To legitimize his distrust, Kennedy relies more on moral stories than on rigorous methodology. He readily invokes Francis Kelsey (1914-2015), the US Food and Drug Administration (FDA) scientist who opposed the authorization of thalidomide, and hails her because she “questioned science”. The implicit suggestion is clear: today’s dissenting voice could be tomorrow’s hero. But the analogy is misleading. Questioning regulatory negligence is in no way the same as calling into question decades of vaccine data.
When directly contradicted, Kennedy counters the scientific consensus with “alternative” studies, promising that if he is wrong, he “will issue a public apology,” insisting that “there are other studies as well.” The conclusion is thus constantly postponed and the discussion is designed to never come to fruition.
Even more significantly, Kennedy’s rhetoric began to reshape the institutions themselves after he joined the Department of Health. Lawmakers accused him of destabilizing vaccine governance after he fired the 17 members of an important advisory committee, calling the decision unprecedented and irresponsible.
The American Public Health Association warned that its track record demonstrated a clear penchant for misinformation and a lack of scientific rigor. The medical review The Lancet went further, saying its influence could increase global vaccine hesitancy, citing the measles outbreak in Samoa as a tragic example of mistrust amplified to the point of catastrophe.
Kennedy does not act alone. He is supported by an entire ecosystem which presents him as a persecuted defender of the truth. The report devoted to him by Democratic Senator Elizabeth Warren also describes his leadership as the implementation of a strategy of anti-vaccine destabilization. What emerges is not simply individual skepticism, but a movement whose distrust is the foundation and where the demand for transparency becomes a political weapon.
The real question that RFK Jr imposes on public life is not whether vaccines are safe – a question repeatedly answered by scientific evidence – but whether democratic societies can survive the deliberate erosion of a common reality.
A public health dissident
At a certain point, the subject goes beyond the simple person of the Minister of Health, and questions the culture which allows such assertions to flourish.
How does doubt become an identity? How does questioning transform into a form of power?
And what happens when the language of science becomes a battlefield rather than a method?

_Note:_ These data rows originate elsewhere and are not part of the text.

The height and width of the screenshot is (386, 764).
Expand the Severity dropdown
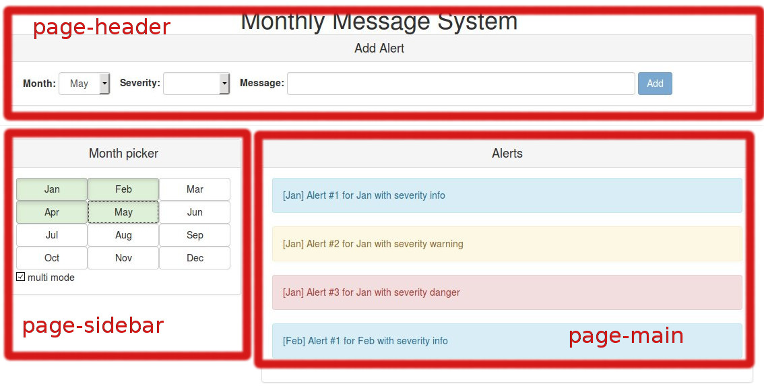click(196, 84)
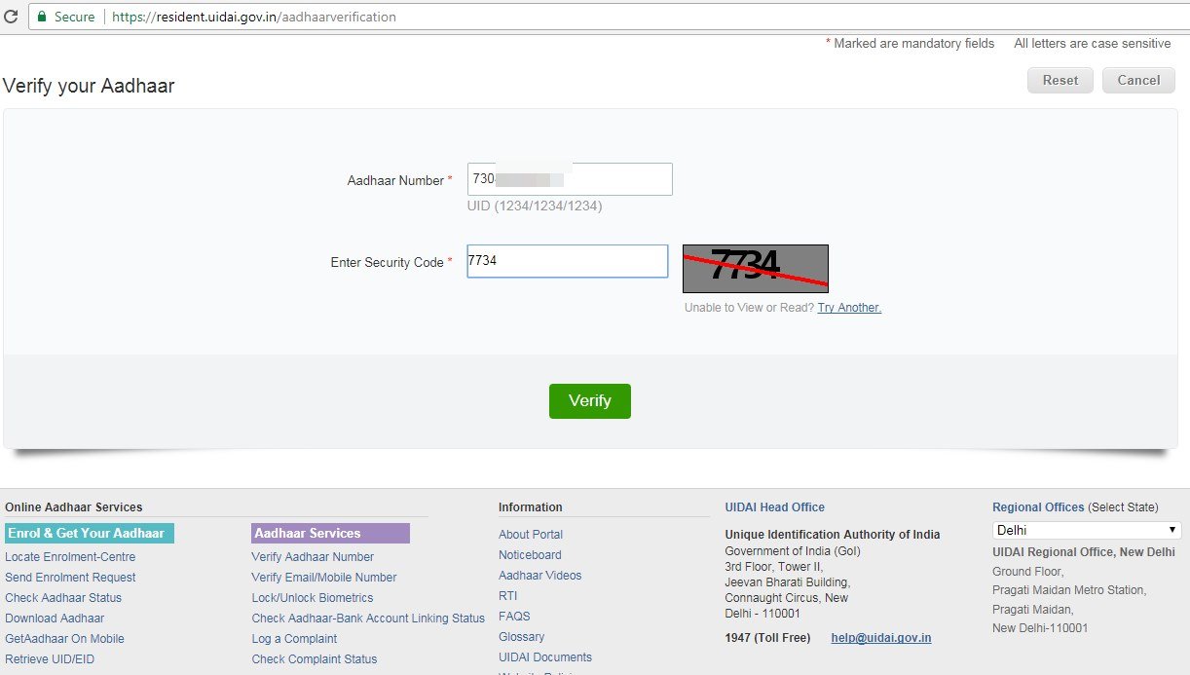The image size is (1190, 675).
Task: Open the Aadhaar Videos link
Action: (539, 576)
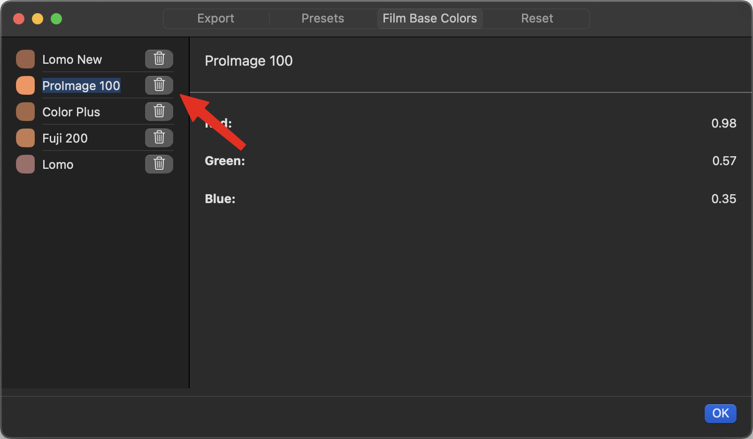Delete the Fuji 200 entry
The height and width of the screenshot is (439, 753).
pos(159,137)
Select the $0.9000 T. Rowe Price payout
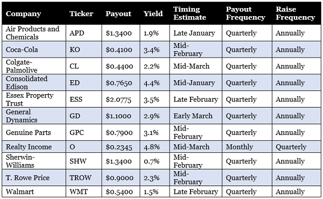This screenshot has width=323, height=199. pyautogui.click(x=120, y=177)
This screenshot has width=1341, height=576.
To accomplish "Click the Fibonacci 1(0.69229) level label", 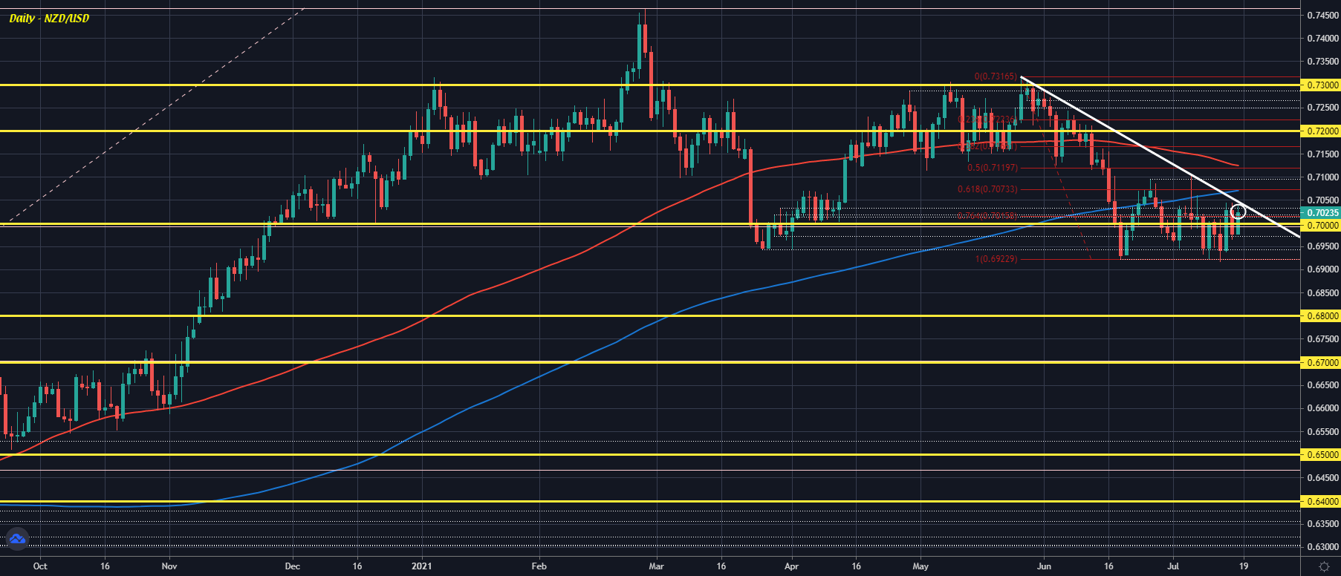I will pyautogui.click(x=996, y=259).
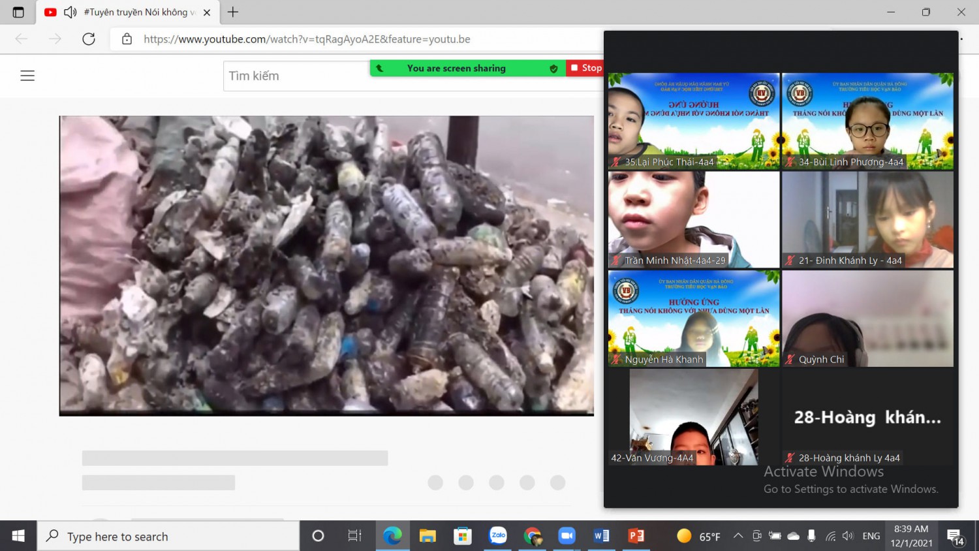Open PowerPoint from the taskbar
Viewport: 979px width, 551px height.
pyautogui.click(x=636, y=536)
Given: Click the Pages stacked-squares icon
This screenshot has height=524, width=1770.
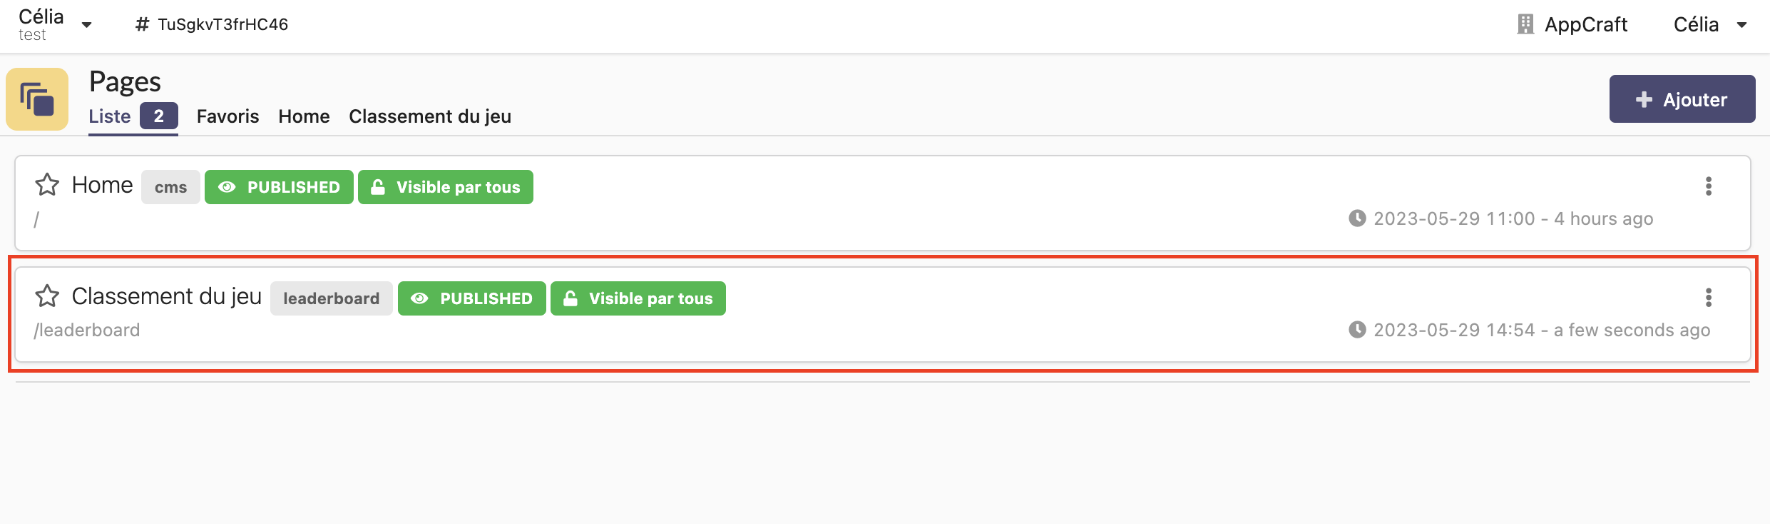Looking at the screenshot, I should click(x=37, y=99).
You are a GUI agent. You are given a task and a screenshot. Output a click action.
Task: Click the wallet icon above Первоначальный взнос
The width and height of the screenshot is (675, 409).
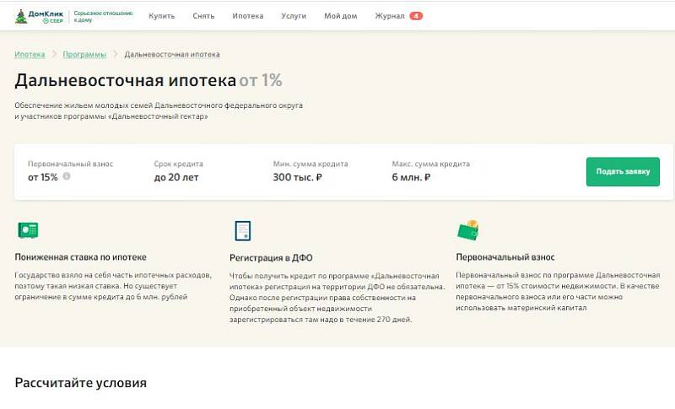[467, 230]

In such a world, science ceases to function as a common fact-finding tool. On the contrary, it becomes a rhetorical jousting ground: rival actors claim the authority of science, each presenting their own version of it. The result is not clarity, but a permanent conflict, where the word itself becomes a weapon in the struggle over who has the right to define reality.
Although Kennedy began his career as an environmental activist, he became a public health dissident. Now he is something more worrying: a political actor whose influence lies not in resolving uncertainty, but in maintaining it.
The most pressing question may not be what Robert F. Kennedy Jr. believes; it’s what his rhetoric makes possible.